Se dovessimo confrontare la situazione italiana con quella di un altro paese che è avanti a noi nell’abbattimento del rischio derivante dal virus, dovremmo confrontarci con il Regno Unito, non con Israele. Il Regno Unito ha quote di popolazione giovane e ha patito livelli d’infezione simili a quelle dell’Italia. È stato veloce nel capire l’importanza di una rapida vaccinazione ed è arrivato al 56% di prime dosi, avendo, come noi, prima vaccinato la popolazione anziana e poi avendo aperto a quella sotto i 60 anni.
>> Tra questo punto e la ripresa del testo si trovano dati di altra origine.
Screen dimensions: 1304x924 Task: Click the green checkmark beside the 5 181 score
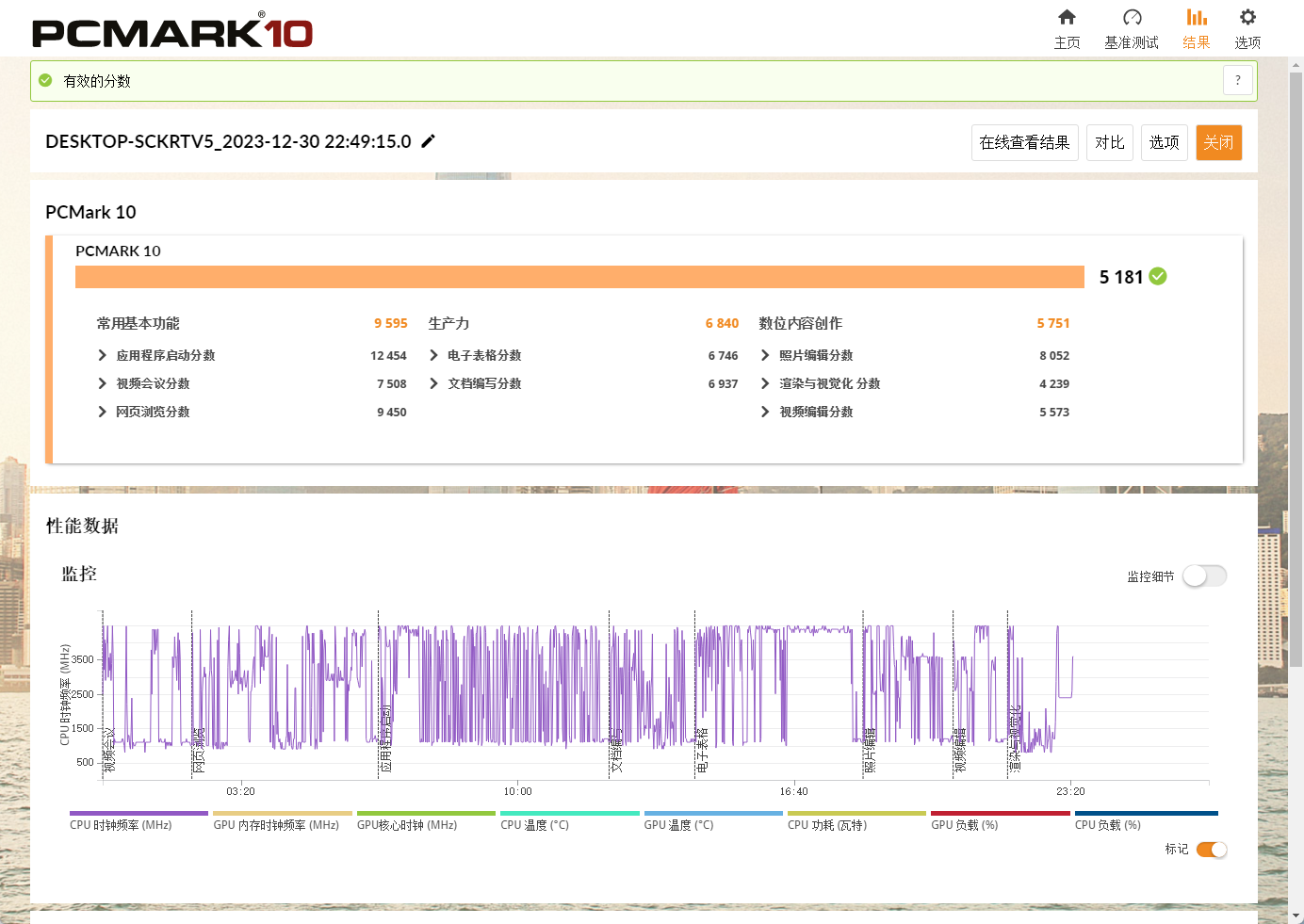1158,276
Sta ora progredendo nella vaccinazione delle età di mezzo (negli ultimi 10 giorni ha vaccinato un altro 2,9% della popolazione residente) e ha abbattuto il rischio di morte per Covid a valori prossimi allo zero. L’esperienza del Regno Unito insegna che:

a) la velocità è la prima determinante dell’efficacia della vaccinazione;

b) le età di mezzo vanno coinvolte tutte assieme nell’esperienza vaccinale, in modo da sfruttare l’effetto psicologico di un fenomeno di massa percepito come positivo;

c) le persone nelle età di mezzo sono meno pronte, rispetto a quelle più anziane, nel porgere il braccio per la puntura;

d) gli effetti positivi della vaccinazione si manifestano sulla popolazione anche molto prima di quota 60%.

Il nostro excursus vuole essere di qualche aiuto anche per chi sta lavorando nella vaccinazione in Italia. Si consideri, dunque, la possibilità di procedere con rapidità nella somministrazione di prime dosi, puntando sul senso di responsabilità della popolazione in età da lavoro, ma facendo ogni cosa possibile per agevolare la somministrazione dei vaccini nei luoghi e nei tempi frequentati da questa parte della popolazione. Ai giovani si penserà appena dopo, anche se un’adeguata “pubblicità progresso” del tipo su detto potrebbe anticipare il consenso giovanile.

Un’ultima notazione: non si riesce a capire perché non si avvia da subito una massiccia campagna vaccinale nelle scuole, sia sugli studenti che sul personale. Ci sono tutte le premesse per una rapida e massiva vaccinazione. C’è il tempo materiale per fare due dosi prima dell’estate. C’è la pratica possibilità di farlo con un massiccio consenso collettivo. C’è la possibilità di risparmiare un’enorme somma: invece di platonici tamponi (tra l’altro, obbligatori), si possono fare efficaci vaccini. Si pensi che ogni tampone (e gli studenti e il personale della scuola dovranno farne più d’uno) costa alla comunità almeno come 15 iniezioni di AstraZeneca e almeno due-tre delle più costose Pfizer-BioNTech e Moderna-Niaid. Dispiace per chi produce e fa tamponi, ma la salute deve venire prima di tutto.

Infine, la storia recente insegna che proteggere la popolazione dal virus è tutt’altro che semplice. Il ritardo causato dal pasticcio delle forniture dei vaccini ha insegnato che non bastano le buone intenzioni, ma che bisogna essere efficaci. Inoltre, è stato sufficiente il passo falso della insulsa comunicazione su AstraZeneca per retrocedere, e non di poco, rispetto ad una capacità di vaccinare che sembrava crescente e inarrestabile in ogni paese. Certi esperti e governanti, europei e non solo, e certi comunicatori si sono comportati con le statistiche epidemiologiche come se si trattasse di graffiti preistorici in una grotta neolitica.

Purtroppo, è per ora difficile obbligare i governanti a istruirsi prima di esprimersi su cose che non sanno, ma imporre a certi comunicatori di entrare nel merito di ciò che dicono quando aprono bocca è un dovere morale nei confronti della categoria. I governanti si possono mandare a casa con le elezioni, ma esperti e comunicatori non sono elettivi e ce li ritroveremo con lo stesso livello di consapevolezza anche alla prossima epidemia. Su questi temi dovrebbe vigilare l’Ordine dei comunicatori. E non è escluso che un giorno si arrivi a fare esami di consapevolezza dei problemi anche a chi governa.